Exercise materials:
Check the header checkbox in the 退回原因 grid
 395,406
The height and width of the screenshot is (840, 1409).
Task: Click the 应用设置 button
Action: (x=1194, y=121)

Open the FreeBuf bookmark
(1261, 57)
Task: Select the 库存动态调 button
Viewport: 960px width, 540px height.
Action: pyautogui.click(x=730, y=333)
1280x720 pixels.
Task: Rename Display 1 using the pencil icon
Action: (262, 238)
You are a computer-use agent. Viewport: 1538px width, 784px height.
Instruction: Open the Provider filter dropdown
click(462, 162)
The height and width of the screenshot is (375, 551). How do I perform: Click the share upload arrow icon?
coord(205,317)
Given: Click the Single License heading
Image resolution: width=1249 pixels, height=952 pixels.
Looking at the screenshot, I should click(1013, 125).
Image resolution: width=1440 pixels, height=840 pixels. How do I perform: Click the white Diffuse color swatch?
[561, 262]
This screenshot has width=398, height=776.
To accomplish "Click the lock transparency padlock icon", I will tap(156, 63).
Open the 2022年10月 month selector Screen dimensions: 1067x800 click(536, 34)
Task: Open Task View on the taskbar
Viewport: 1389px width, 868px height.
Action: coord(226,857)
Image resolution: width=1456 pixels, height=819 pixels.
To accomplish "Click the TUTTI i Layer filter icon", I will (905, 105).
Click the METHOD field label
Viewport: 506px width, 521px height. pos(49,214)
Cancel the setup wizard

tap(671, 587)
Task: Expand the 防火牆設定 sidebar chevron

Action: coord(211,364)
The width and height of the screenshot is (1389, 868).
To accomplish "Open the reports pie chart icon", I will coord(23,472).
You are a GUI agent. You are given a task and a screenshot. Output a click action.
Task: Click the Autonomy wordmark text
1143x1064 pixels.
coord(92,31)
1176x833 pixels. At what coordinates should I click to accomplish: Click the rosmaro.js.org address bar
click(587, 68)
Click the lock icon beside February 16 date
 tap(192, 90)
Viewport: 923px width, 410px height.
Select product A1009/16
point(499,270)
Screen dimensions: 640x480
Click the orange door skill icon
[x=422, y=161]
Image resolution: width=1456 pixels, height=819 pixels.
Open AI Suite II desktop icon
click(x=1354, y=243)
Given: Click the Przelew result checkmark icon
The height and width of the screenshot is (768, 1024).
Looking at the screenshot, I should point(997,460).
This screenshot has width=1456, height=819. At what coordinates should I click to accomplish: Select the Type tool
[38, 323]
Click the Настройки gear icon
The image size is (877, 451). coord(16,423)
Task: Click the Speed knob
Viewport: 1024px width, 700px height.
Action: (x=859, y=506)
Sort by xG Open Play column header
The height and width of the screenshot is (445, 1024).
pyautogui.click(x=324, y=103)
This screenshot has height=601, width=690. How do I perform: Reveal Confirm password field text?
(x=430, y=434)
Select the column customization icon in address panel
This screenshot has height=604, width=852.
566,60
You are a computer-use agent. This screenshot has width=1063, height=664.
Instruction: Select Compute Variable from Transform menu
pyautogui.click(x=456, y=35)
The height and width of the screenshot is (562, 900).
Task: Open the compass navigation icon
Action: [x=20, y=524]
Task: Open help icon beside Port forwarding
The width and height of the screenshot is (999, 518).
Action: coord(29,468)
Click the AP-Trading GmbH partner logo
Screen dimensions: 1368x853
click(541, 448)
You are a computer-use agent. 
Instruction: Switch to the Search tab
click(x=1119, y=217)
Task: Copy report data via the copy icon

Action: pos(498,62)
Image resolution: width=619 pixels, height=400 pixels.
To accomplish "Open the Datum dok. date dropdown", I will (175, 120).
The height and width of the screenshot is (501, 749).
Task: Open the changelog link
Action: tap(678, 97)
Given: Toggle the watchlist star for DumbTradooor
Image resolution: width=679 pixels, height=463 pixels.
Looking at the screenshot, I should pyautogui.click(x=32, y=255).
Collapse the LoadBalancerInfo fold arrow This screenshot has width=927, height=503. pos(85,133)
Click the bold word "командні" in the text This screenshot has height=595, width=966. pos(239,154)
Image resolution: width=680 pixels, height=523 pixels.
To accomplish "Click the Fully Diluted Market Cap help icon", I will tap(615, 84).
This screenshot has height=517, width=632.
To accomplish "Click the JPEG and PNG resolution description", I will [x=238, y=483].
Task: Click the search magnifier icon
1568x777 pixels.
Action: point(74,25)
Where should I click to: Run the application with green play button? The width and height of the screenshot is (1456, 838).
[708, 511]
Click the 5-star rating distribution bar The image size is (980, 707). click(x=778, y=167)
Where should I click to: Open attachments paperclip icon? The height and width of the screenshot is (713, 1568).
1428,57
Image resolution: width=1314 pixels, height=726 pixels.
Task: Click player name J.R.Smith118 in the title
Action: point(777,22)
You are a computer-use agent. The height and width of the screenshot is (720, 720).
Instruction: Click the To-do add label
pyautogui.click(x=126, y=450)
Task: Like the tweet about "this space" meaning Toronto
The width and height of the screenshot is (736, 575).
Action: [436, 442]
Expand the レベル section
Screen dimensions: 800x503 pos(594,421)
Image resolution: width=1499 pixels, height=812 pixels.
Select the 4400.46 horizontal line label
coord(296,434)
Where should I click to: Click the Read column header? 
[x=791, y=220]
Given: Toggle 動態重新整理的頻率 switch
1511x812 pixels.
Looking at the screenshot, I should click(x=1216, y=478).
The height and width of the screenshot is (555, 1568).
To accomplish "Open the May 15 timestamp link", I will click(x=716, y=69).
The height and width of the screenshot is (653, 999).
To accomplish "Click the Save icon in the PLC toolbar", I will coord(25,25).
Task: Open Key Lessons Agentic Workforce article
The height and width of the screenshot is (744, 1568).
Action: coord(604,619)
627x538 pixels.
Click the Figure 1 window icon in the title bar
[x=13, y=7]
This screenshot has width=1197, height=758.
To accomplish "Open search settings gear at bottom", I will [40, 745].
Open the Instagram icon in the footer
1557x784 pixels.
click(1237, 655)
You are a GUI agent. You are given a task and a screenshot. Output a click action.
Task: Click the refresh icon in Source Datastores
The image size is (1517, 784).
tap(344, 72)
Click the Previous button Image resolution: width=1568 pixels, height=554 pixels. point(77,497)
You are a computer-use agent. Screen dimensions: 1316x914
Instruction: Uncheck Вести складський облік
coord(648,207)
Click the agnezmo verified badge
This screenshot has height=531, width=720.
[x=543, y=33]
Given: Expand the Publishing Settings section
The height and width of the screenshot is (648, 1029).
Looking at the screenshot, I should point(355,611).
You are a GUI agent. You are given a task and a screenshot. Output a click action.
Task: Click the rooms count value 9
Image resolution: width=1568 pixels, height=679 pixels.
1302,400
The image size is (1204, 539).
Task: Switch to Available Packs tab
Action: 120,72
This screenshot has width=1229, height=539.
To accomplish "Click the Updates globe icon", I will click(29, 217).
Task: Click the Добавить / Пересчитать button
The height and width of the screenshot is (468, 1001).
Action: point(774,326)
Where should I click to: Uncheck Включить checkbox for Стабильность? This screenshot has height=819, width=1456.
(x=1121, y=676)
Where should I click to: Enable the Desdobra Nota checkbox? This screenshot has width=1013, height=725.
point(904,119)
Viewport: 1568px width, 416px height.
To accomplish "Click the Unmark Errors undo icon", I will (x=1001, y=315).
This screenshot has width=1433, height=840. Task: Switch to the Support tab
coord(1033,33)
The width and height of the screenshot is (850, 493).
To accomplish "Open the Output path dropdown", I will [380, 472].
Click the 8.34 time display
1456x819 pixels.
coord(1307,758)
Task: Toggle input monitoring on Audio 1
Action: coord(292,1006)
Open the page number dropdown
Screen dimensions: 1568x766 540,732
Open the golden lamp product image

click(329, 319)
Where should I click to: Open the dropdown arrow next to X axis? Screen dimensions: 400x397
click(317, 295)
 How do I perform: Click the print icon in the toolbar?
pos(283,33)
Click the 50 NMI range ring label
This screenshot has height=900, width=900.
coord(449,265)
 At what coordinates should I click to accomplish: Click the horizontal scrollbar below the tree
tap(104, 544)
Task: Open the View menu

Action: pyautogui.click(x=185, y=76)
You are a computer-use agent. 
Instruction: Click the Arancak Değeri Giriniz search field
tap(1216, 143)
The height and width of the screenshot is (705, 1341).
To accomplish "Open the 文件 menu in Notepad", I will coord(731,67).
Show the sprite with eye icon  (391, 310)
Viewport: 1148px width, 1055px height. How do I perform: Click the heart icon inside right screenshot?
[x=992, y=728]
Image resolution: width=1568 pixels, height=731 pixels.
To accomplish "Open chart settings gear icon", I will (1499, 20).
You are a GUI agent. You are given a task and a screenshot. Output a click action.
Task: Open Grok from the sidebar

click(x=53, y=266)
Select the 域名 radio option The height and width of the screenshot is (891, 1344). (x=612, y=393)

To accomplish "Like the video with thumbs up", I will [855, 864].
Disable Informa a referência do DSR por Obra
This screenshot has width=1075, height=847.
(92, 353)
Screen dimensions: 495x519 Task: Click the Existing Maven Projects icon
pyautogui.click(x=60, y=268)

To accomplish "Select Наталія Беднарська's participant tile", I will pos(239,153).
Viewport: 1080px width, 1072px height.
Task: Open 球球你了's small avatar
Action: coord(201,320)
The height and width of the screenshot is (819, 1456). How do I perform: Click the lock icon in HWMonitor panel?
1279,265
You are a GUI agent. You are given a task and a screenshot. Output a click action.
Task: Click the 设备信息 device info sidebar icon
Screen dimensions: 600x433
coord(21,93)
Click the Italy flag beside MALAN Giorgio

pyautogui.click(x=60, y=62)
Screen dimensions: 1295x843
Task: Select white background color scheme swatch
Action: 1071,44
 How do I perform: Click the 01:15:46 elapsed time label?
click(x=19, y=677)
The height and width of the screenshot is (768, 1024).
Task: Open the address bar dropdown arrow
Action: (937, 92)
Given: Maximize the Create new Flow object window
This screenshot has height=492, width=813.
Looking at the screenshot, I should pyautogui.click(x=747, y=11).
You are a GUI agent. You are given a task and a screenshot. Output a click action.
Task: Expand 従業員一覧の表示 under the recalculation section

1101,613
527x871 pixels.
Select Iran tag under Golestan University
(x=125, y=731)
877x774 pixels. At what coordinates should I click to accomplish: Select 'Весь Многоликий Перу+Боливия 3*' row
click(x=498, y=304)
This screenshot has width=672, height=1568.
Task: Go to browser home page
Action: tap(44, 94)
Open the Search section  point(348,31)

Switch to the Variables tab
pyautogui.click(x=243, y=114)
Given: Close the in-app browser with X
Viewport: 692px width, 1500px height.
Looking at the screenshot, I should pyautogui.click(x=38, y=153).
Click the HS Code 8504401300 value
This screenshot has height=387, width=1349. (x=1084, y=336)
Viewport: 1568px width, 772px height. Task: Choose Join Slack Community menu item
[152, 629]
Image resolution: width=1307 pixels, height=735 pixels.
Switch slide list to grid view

Written task: Copy everything from the line containing "Viewport: 1568px width, 772px" down to the end of the data, substituting "Select" for "Choose" and keeping all else unchanged.

Result for this task:
Viewport: 1568px width, 772px height. Task: Select Join Slack Community menu item
[152, 629]
Image resolution: width=1307 pixels, height=735 pixels.
Switch slide list to grid view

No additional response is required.